The objection by the 2nd Defendant is dated 2nd September 2014 on grounds that;-

1. The application as drawn is incurably defective.

2. The orders sought therein if granted will determine the suit without going into substantive examination of the issues in the main suit.

3. The order sought therein is final and it’s not clear at which party’s instance will the Court give ‘further orders’.

4. This is a mischievous attempt to dispose this suit.

These objections were canvassed by way of written submissions. Miller & Company Advocates for the 1st Defendant filed submissions dated 10th December 2012. Counsel submitted that Order 1 Rule 12 (now Rule 13) of the Civil Procedure Rules requires that where there are more Plaintiffs than one or Defendants, one or more of them may be authorized by the others to appear, plead or act for them in any pleading and that such authority shall be in writing signed by the party giving it and shall be filed in the case. It was submitted that in this instance, the Plaintiff filed an authority that did not bear the signatures of the authorizing persons. He subsequently resorted to having various signatures attached to the authorization document which in itself did not confer such rights as they did not fall within the ambit of the main body of the document. Further, that the authorization also lacked descriptions such as ‘drawn and filed by’, ‘to whom it is to be served upon’ and ‘date of issuance’. Counsel also submitted that the only endorsement of the authorization document was that of the Plaintiffs’ advocates and which bore no responsibility on the said Noor Ahmed Noor in acting as the representative of his co-plaintiffs.

Counsel also submitted that the suit having been instituted on 14th August 2009 following the letter of demand dated 17th June 2009 was an outright defiance of Section 87(b) of the Kenya Railways Corporation Actwhich stipulates that an action or legal proceedings cannot be instituted unless it is commenced within 12 months next after the act, neglect or default complained of.
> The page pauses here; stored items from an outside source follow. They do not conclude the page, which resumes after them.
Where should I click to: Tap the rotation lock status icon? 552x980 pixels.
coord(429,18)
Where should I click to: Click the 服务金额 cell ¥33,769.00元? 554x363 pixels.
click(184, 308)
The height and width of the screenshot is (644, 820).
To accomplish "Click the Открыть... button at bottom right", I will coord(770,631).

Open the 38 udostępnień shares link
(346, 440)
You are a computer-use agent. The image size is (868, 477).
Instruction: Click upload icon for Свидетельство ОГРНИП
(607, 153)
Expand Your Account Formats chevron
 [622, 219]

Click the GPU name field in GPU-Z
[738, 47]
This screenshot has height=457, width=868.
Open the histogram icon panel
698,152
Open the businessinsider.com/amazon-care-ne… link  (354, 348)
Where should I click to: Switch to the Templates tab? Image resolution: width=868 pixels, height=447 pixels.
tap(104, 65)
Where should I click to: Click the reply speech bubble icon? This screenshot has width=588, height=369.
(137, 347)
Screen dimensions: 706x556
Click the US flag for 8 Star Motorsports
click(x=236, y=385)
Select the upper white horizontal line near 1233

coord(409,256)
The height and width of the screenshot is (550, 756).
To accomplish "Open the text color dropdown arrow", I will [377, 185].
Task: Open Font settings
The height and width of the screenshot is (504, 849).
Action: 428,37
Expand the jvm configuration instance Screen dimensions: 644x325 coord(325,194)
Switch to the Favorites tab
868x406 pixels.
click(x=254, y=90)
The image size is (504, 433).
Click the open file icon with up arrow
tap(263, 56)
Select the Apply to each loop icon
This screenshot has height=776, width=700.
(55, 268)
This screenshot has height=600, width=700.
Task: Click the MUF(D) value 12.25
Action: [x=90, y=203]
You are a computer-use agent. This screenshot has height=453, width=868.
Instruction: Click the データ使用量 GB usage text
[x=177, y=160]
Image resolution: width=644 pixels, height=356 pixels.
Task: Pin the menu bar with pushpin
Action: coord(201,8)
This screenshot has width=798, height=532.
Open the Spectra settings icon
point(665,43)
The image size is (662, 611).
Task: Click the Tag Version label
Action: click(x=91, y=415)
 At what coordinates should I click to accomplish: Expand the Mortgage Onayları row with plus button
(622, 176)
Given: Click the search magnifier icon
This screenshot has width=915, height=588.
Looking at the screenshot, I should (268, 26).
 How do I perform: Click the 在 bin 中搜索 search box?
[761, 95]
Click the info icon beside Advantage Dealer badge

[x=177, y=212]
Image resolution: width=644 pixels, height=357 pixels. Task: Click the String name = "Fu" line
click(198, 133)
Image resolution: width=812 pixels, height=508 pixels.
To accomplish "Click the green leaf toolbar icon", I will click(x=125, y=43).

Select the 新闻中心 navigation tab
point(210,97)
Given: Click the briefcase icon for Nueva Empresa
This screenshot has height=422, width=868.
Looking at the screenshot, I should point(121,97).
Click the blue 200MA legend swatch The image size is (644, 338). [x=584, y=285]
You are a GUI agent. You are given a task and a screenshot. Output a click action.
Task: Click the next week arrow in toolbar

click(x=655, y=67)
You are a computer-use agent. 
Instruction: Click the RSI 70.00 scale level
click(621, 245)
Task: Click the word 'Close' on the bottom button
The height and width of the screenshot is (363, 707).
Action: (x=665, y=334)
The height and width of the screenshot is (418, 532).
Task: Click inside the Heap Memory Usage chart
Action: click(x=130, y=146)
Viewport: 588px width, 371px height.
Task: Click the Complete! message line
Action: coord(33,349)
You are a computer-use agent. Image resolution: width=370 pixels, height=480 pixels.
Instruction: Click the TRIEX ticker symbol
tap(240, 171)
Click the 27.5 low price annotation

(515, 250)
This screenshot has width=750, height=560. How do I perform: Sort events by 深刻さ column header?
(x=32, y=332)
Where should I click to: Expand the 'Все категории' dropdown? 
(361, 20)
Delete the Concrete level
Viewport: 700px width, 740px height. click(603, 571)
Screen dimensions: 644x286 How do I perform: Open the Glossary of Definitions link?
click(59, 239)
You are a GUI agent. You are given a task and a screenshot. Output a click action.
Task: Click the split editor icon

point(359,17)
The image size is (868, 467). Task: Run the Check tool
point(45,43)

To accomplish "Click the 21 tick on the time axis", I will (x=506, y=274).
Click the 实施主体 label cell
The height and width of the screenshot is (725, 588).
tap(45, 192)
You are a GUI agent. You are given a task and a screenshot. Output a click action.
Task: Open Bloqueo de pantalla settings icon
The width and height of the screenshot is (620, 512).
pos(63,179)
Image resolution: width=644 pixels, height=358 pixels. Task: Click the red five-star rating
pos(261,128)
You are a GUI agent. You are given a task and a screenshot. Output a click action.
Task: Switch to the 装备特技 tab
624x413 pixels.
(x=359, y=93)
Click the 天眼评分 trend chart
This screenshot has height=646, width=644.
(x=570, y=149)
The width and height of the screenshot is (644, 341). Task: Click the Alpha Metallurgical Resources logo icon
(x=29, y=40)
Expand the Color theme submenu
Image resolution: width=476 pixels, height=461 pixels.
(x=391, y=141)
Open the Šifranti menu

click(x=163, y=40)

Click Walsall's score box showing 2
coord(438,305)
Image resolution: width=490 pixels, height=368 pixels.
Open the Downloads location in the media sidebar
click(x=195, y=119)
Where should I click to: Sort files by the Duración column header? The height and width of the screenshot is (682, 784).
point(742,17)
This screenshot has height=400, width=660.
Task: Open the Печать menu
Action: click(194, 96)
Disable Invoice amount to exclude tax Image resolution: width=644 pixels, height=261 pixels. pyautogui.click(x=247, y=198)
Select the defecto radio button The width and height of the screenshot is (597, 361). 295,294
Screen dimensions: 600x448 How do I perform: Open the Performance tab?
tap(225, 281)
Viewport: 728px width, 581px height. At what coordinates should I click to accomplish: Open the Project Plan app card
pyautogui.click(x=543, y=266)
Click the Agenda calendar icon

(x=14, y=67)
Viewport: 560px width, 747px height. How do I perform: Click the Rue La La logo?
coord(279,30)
In respect to the Plaintiffs’ right to ownership to the suit property, counsel submitted that the Plaintiffs were mere allottees, without any title rights thereof and therefore lacked the prerequisite locus in seeking a temporary injunction.

There were no written submissions filed by the 2nd Defendant, despite severally having been given an opportunity to do so.

Garane & Associates filed submissions dated 28th November 2013 on behalf of the Plaintiffs. Counsel submitted that the Plaintiffs were in full compliance with Order 1 Rule 13 as all the Plaintiffs appended their signatures to the instruction note giving one of them the authority to appear and execute on their behalf as annexed in their bundle of documents. With respect to the applicability of the Railways Corporation Act, counsel submitted that the said Act was solely to govern the relationship between the Kenya Railways and its employees and its business associates. It was submitted that the parties herein are neither employees nor business associates of the Railways Corporation and as such cannot be governed by the laws enacted to regulate and control interactions with Railways Corporation. It was also submitted that had the Plaintiffs waited for 12 months before filing this suit, they would have lost out on the land lawfully allotted to them. Counsel submitted that in so far as Section 87(b) curtailed the Plaintiffs’ right to seek refuge in Court, the same was null and void for being inconsistent with the Constitution.

With respect to the allotment letter, counsel submitted that the letter is a pre-condition to obtaining title to land. However, that once land had been allotted, it cannot be alienated then re-issued to another before the initial allotment is cancelled. Therefore, the Plaintiffs should be deemed owners thereof having shown their letters of allotment and produced evidence of regular payment of statutory fees.

Having carefully considered the grounds of the Preliminary objections filed by the Defendants and considered submissions, the points for determination are as follows:

i.The drafting of the prayer for interlocutory injunction.

ii.Compliance of Order 1 Rule 13 of the Civil Procedure Rules.

iii.The applicability of the Kenya Railways Corporation Act and the interpretation of Section 87 thereof.

The Plaintiff sought an order restraining the 1st Defendant, “until further orders of the Court”. The 2nd Defendant is of the view that the orders sought if granted will determine the suit at the interlocutory stage thereby disposing off the suit. An injunction order is an equitable relief which is given by the Court upon exercising its discretion. Further, this Court derives its power to exercise the discretion of grating injunction orders under Order 40 of the Civil Procedure Rules which expressly states that such order can be granted until the disposal of the suit or until further orders. It is therefore upon the Court to grant such orders as it deems fit. In that regard, this point fails.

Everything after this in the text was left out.